Once we’ve got the asking part down, the Bible informs us of what we must NOT do.
But when you ask, you must believe and not doubt, because the one who doubts is like a wave of the sea, blown and tossed by the wind. That person should not expect to receive anything from the Lord. Such a person is double-minded and unstable in all they do.
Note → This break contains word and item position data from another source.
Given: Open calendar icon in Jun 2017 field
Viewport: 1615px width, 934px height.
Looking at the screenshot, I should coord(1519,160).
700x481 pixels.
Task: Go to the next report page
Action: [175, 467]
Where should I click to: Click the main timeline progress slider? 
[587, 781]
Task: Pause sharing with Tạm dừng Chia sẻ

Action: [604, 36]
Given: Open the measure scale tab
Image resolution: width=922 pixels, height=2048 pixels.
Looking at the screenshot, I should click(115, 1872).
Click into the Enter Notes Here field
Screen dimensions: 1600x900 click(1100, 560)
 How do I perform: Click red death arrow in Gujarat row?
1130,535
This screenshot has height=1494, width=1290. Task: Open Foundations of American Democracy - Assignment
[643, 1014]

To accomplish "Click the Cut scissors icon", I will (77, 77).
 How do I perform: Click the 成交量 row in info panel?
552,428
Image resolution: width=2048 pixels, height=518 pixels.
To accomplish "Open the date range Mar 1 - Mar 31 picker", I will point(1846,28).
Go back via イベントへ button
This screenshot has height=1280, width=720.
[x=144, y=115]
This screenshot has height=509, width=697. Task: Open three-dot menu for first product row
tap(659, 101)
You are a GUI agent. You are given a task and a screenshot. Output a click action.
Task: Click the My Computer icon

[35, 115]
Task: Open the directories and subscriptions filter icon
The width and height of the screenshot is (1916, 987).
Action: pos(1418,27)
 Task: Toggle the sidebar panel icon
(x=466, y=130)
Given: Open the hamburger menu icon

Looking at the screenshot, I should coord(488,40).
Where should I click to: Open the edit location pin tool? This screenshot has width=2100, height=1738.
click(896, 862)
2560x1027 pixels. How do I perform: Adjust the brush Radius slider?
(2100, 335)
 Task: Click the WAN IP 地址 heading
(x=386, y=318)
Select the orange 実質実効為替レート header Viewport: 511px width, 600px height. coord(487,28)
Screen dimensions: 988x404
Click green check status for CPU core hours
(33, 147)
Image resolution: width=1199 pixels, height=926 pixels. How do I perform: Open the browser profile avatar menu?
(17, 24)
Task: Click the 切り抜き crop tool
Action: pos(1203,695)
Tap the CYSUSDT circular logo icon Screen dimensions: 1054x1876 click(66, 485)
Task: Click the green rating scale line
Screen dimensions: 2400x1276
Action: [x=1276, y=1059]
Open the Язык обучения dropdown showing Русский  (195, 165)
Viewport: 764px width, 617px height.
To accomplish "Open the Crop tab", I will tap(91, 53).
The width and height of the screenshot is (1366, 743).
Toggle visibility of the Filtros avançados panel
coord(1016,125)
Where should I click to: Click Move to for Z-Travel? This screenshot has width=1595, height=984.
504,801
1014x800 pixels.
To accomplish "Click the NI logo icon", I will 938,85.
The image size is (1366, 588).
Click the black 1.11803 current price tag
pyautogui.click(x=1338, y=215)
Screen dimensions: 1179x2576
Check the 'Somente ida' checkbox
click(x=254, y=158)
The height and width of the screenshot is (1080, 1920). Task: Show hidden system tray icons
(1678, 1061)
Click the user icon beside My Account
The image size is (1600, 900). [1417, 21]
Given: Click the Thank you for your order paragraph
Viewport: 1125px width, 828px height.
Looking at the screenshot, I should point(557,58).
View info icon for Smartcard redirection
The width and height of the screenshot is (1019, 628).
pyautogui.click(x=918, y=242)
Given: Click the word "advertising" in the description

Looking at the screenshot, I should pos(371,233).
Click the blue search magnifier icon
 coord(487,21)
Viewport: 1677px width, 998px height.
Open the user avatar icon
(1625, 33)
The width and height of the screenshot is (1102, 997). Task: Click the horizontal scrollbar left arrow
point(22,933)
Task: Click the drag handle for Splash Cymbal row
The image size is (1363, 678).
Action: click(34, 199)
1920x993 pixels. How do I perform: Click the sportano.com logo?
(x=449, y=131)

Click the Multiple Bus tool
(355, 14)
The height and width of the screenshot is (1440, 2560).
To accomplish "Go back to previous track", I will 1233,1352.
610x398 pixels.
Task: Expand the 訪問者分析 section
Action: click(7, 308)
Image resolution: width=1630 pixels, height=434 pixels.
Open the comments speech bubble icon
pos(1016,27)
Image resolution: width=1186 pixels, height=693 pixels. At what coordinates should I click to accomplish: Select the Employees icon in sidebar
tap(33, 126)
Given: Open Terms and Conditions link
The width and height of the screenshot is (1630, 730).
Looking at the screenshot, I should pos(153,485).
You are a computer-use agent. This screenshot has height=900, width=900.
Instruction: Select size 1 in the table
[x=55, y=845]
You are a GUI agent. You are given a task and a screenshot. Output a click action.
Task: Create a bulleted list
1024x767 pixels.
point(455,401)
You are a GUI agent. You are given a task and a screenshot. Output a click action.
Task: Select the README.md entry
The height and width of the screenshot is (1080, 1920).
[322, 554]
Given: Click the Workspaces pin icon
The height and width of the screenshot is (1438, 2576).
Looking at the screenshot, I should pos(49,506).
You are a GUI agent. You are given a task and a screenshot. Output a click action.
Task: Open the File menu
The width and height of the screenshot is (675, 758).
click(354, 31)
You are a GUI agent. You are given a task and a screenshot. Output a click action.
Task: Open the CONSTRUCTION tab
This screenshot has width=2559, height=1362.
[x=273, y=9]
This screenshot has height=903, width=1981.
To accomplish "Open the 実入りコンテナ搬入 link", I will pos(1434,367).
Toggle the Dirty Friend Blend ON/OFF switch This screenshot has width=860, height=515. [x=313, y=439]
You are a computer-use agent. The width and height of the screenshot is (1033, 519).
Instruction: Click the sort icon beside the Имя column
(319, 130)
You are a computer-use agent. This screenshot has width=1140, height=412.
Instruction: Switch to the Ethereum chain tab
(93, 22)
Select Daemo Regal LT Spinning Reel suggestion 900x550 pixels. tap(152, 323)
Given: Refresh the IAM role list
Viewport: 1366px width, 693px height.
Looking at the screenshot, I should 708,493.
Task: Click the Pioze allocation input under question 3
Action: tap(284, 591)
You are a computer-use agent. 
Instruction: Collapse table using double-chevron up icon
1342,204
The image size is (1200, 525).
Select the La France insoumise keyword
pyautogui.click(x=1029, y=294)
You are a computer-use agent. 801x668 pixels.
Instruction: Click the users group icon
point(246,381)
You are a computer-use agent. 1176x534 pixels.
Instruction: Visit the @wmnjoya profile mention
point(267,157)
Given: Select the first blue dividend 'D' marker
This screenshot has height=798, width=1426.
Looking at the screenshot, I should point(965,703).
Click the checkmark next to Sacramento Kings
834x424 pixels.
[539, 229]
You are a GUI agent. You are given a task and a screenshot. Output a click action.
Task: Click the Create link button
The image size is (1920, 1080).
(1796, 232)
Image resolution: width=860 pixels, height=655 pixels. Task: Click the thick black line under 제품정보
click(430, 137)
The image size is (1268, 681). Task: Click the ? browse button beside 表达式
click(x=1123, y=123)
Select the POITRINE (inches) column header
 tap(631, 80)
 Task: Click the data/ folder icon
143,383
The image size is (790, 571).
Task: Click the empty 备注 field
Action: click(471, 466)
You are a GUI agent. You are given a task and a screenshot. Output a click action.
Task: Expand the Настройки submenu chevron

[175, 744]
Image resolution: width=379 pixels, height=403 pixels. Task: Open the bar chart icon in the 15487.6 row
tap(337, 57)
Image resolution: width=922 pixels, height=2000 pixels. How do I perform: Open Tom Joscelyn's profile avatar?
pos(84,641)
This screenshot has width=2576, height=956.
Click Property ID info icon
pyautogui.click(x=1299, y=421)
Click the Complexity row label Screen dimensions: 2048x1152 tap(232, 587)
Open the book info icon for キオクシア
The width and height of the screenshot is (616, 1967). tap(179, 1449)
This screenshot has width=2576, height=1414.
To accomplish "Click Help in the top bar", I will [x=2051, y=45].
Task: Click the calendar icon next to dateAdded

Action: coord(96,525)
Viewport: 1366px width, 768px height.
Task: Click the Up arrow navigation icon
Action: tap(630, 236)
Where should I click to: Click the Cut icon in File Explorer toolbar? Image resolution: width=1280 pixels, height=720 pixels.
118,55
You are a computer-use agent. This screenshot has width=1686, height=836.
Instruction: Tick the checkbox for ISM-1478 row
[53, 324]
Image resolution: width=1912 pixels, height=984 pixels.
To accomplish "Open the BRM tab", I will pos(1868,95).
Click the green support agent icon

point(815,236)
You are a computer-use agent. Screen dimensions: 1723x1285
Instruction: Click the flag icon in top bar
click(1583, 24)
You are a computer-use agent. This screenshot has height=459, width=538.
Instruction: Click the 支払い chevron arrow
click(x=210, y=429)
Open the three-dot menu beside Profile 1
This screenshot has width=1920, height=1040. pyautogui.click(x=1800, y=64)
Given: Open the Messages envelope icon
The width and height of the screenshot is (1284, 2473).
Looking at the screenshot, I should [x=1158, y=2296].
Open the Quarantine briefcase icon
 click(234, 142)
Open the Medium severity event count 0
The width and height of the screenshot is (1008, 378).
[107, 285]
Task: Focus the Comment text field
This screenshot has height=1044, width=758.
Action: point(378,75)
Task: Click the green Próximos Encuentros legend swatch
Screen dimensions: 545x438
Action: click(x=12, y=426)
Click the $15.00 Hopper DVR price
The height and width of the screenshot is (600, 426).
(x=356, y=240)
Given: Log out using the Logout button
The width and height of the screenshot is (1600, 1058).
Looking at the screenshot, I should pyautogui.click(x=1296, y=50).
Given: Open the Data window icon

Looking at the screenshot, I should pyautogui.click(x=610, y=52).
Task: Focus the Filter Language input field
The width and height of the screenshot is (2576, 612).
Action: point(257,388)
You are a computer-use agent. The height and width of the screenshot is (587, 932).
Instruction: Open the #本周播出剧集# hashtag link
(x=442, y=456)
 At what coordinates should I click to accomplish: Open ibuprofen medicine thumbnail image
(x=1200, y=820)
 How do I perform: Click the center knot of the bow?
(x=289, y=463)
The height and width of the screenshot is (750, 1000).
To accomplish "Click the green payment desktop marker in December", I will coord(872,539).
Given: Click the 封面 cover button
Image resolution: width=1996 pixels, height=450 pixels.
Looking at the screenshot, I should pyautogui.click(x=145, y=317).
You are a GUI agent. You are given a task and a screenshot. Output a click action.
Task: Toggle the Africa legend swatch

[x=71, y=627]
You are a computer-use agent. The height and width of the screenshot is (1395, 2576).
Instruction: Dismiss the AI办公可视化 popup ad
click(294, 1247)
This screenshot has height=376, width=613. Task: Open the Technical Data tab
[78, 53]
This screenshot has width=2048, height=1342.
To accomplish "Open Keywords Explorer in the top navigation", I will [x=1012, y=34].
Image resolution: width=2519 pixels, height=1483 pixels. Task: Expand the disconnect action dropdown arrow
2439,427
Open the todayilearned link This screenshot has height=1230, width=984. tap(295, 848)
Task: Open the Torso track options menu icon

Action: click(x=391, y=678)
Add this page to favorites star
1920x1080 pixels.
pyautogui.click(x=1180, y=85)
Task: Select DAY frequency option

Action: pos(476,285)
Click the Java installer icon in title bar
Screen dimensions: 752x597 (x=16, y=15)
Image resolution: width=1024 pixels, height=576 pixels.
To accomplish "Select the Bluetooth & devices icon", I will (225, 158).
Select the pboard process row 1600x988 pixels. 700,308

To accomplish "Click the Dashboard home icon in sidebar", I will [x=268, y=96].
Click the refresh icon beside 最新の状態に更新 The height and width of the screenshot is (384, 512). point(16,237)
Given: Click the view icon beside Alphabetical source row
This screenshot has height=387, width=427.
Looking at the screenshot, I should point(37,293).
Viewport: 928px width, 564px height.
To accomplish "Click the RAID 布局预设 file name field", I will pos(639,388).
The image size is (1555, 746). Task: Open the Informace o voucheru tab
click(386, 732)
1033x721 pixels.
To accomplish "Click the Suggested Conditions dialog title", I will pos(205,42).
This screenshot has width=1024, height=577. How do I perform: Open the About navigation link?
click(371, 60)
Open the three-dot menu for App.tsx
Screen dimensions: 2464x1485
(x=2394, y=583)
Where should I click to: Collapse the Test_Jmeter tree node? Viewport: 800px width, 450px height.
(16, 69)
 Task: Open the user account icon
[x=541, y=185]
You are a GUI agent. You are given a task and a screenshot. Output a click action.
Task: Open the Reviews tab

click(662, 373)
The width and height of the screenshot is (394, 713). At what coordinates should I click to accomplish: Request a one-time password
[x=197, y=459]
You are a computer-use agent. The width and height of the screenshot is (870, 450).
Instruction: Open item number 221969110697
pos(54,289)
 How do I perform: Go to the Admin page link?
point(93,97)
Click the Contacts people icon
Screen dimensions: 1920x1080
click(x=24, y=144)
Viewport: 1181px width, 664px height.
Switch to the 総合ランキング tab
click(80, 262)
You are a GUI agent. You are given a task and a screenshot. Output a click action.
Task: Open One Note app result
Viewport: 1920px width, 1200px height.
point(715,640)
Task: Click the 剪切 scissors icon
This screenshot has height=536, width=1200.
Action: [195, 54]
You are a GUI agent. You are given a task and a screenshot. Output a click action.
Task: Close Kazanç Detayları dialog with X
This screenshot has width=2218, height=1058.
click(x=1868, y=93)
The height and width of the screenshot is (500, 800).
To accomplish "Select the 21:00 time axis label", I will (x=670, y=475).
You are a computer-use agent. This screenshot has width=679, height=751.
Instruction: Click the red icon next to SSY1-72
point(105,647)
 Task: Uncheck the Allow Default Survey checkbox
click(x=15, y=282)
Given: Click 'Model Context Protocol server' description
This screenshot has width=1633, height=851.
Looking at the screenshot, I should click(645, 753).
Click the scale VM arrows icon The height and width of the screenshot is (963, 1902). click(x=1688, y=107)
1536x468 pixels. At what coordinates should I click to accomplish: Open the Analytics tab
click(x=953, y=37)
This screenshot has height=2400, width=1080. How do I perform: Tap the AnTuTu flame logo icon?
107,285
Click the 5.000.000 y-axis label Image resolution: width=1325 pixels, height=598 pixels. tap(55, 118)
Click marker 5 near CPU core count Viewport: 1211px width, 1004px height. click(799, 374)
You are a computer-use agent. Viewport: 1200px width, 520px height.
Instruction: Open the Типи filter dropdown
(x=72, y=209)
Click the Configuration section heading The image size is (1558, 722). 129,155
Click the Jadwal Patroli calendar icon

The greatest tragedy that occurs when asking God for wisdom is doubting His answer. Imagine a patient asking a doctor for medical advice. The doctor prescribes medicine and a plan to bring about health. The patient listens but begins to doubt the advice and the intentions of the doctor. The prescription is expensive and comes with side effects. The plan requires a diet change, routine exercise, and regular check-ups. The patient thinks: Does this doctor really have my best interests in mind? His plan is costly, time-consuming, uncomfortable and intrusive? THERE HAS GOT TO BE A BETTER WAY!!!! The doctor assures the patient the plan will work, but the patient has doubts.
We ask God for wisdom and he gives us an action plan, but it is not what we wanted to hear. Why?
God’s wisdom is not like human wisdom. It is higher and purer. It loves peace and is way more considerate than human wisdom. God’s wisdom encourages humble choices, keeps the greater good in mind and will promote mercy over justice. It will cling to what is good and hate what is evil…every time. It has no hint of prejudice toward others. In essence, the thoughts and ideas we receive as a result of God’s wisdom will not be conventional. They will not be thoughts and ideas we would not think on our own.
God’s wisdom will encourage you to forgive when human wisdom will push you to hold a grudge. God’s wisdom may nudge you to slow down and respond to someone else’s pain when human wisdom is screaming you don’t have time. God’s wisdom will direct you to do the good thing when human wisdom tells you it’s reasonable to be selfish. God’s wisdom will admonish you to shut up and listen when every fiber in you wants to lash out. Don’t doubt God’s wisdom because it is unconventional. Don’t doubt God’s wisdom because it feels out-of-place. It is it’s unusual quality of being abnormal that makes it not of this world.
The danger of doubting God’s wisdom is that we are left with nothing. We have no rudder for the storms of life. No GPS for the turns ahead. We end up just getting tossed around by the latest fads, morning talk shows, or pop psychology. All generated by human wisdom.
It is simple. Ask God for wisdom and He will give it. But hang on, the ideas you will have as a result of His wisdom will not look like your normal way of reasoning. I try to remember this when I pray for wisdom so I can resist the temptation to doubt His answer.
Start with the biggest question in your life right now. Does God care? Will He help if you ask? If you don’t believe He will then your search for God’s wisdom is over. Your only option is human wisdom. However, if you believe He cares and will answer your request for wisdom, ask Him for it…right now.
Now…wait. Listen. Relax. His wisdom will come. Help is on the way.